Masa Prapaskah mempunyai dua ciri khas, yakni mengenang atau mempersiapkan pembaptisan dan membina tobat. Kedua ciri khas ini hendaknya ditampilkan dengan lebih jelas dalam liturgi maupun dalam katekese liturgi. Lewat kedua sarana itu kaum beriman yang tekun mendengarkan sabda Allah dan meluangkan waktu untuk berdoa disiapkan oleh Gereja untuk merayakan misteri Paskah. Karena itu:

  1. Unsur-unsur pembaptisan yang khas bagi liturgi Prapaskah hendaknya dimanfaatkan secara lebih luas; beberapa unsur yang berasal dari Tradisi zaman dahulu kalau perlu hendaknya dipugar.
  2. Hal yang sama berlaku bagi unsur-unsur tobat. Dalam katekese hendaknya ditegaskan kepada kaum beriman, baik dampak sosial dari dosa maupun hakikat khas dari pertobatan, yakni mencampakkan dosa yang merupakan penghinaan terhadap Allah. Peranan Gereja dalam laku tobat janganlah diabaikan, dan doa-doa untuk orang berdosa sangat dianjurkan.

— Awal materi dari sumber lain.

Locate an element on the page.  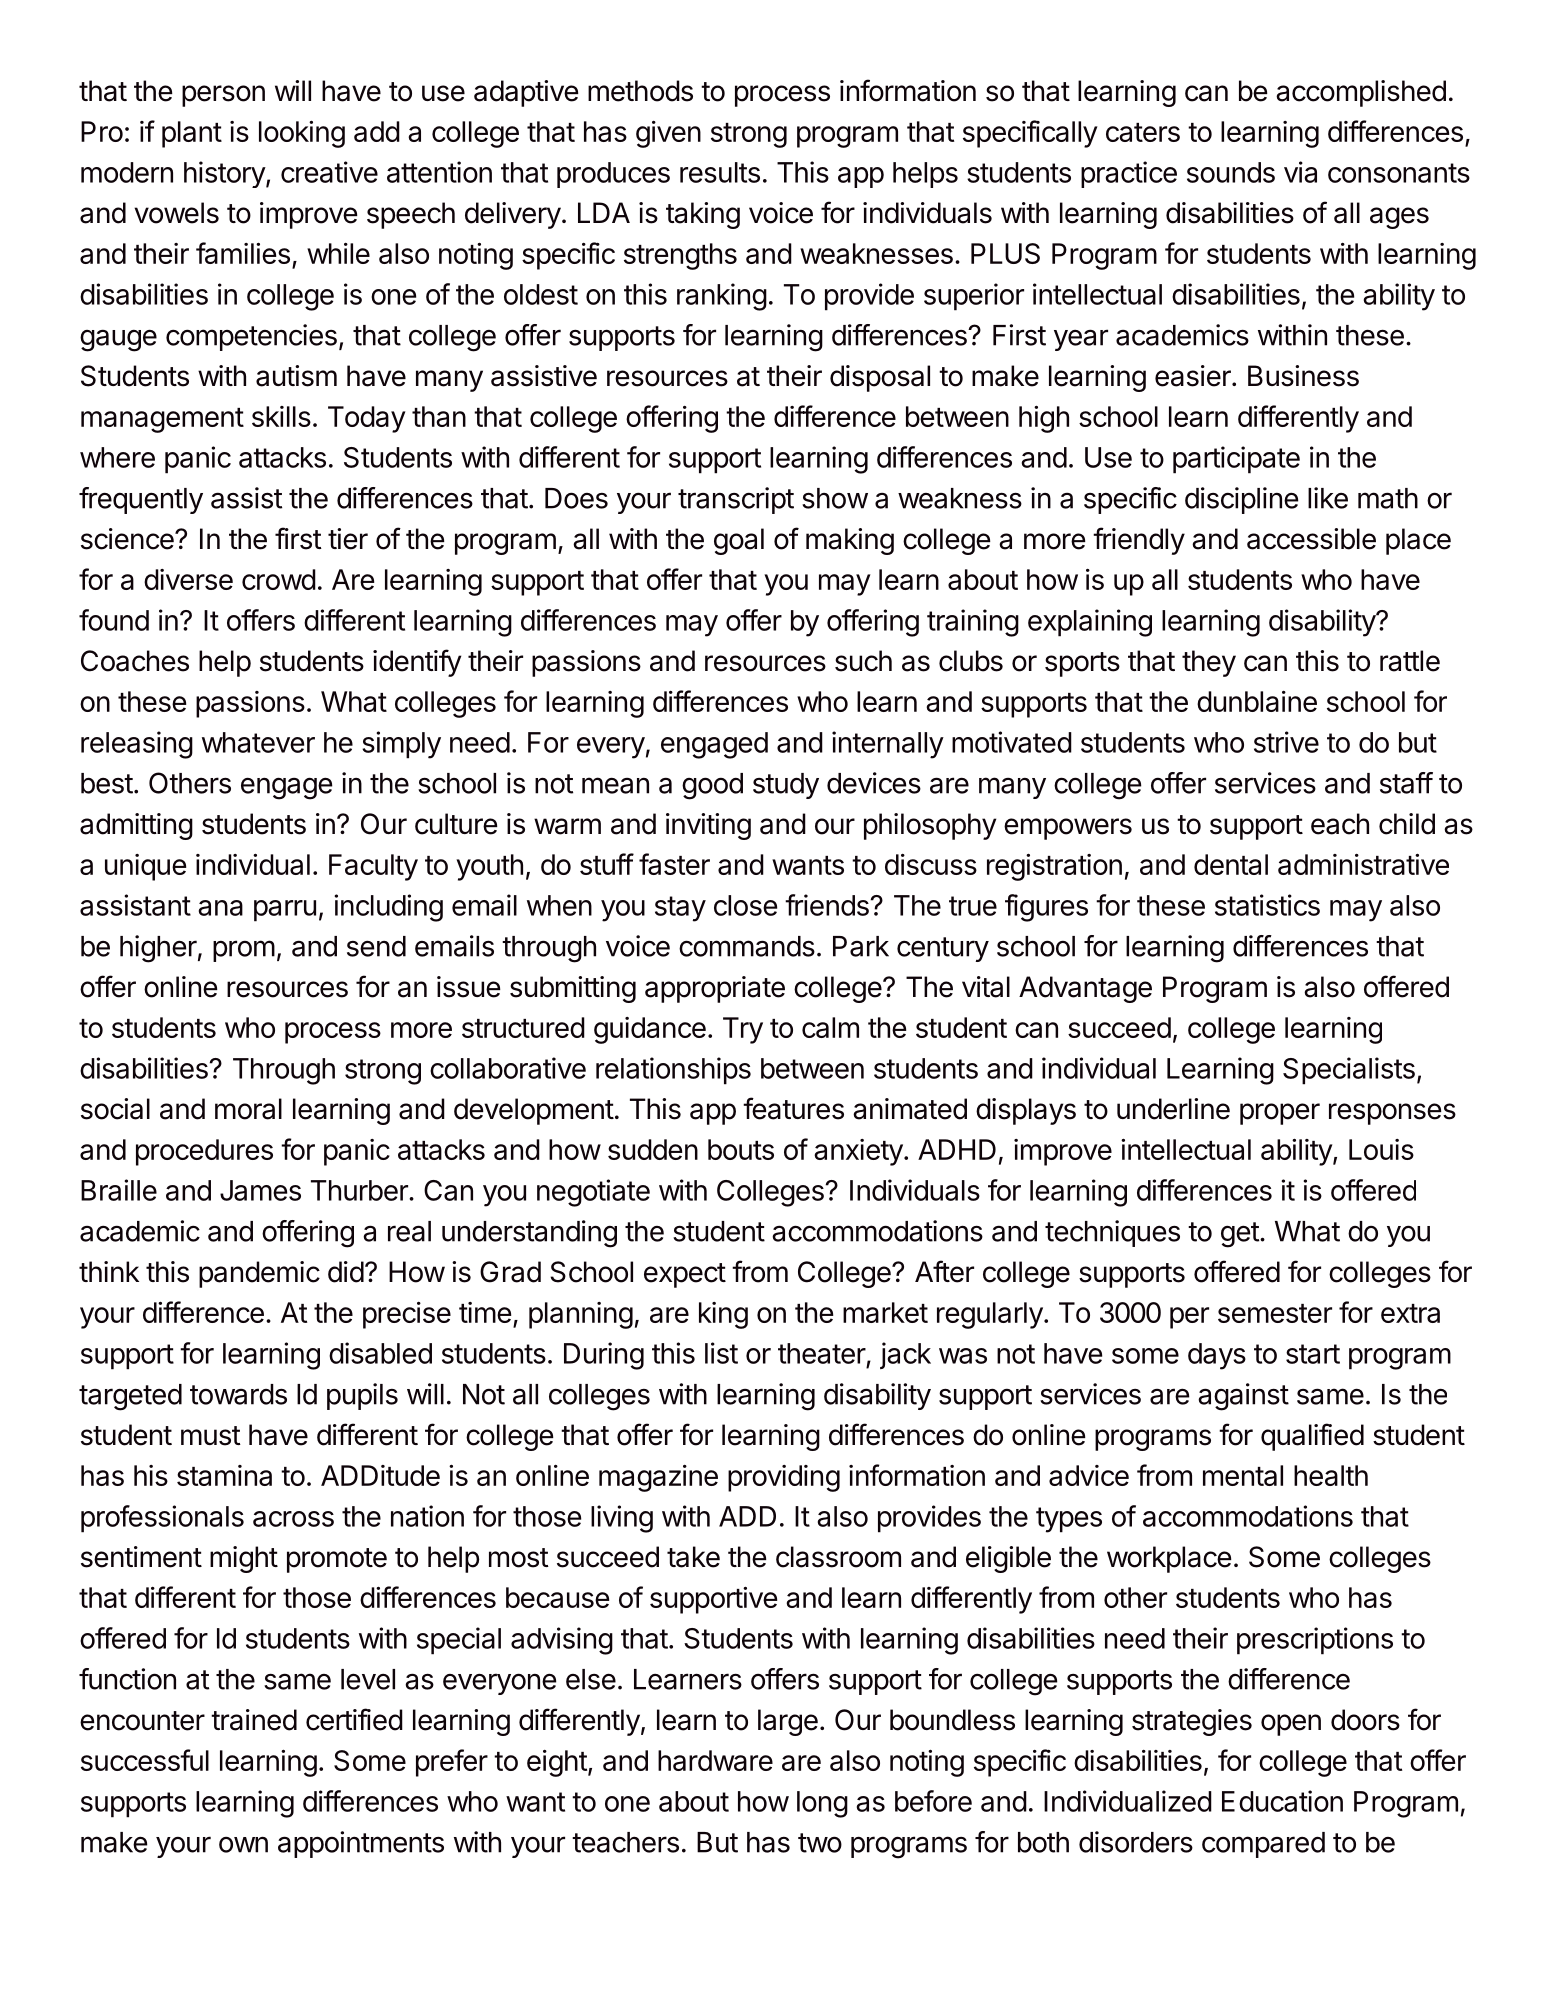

Tobat selama Masa Prapaskah itu tidak boleh hanya bersifat batin dan perorangan, tetapi hendaknya bersifat lahir dan mempunyai aspek sosial yang cocok untuk zaman sekarang dan untuk masing-masing wilayah, pun pula seturut keadaan kaum beriman, hendaknya makin digairahkan dan dianjurkan oleh “pimpinan gerejawi.” 

Akan tetapi puasa Paskah harus dipandang keramat dan dilaksanakan di mana-mana pada hari Jumat Agung, malah bila mungkin diperpanjang sampai hari Sabtu Suci, supaya kita dapat menikmati kegembiraan kebangkitan Tuhan dengan hati yang riang dan lapang.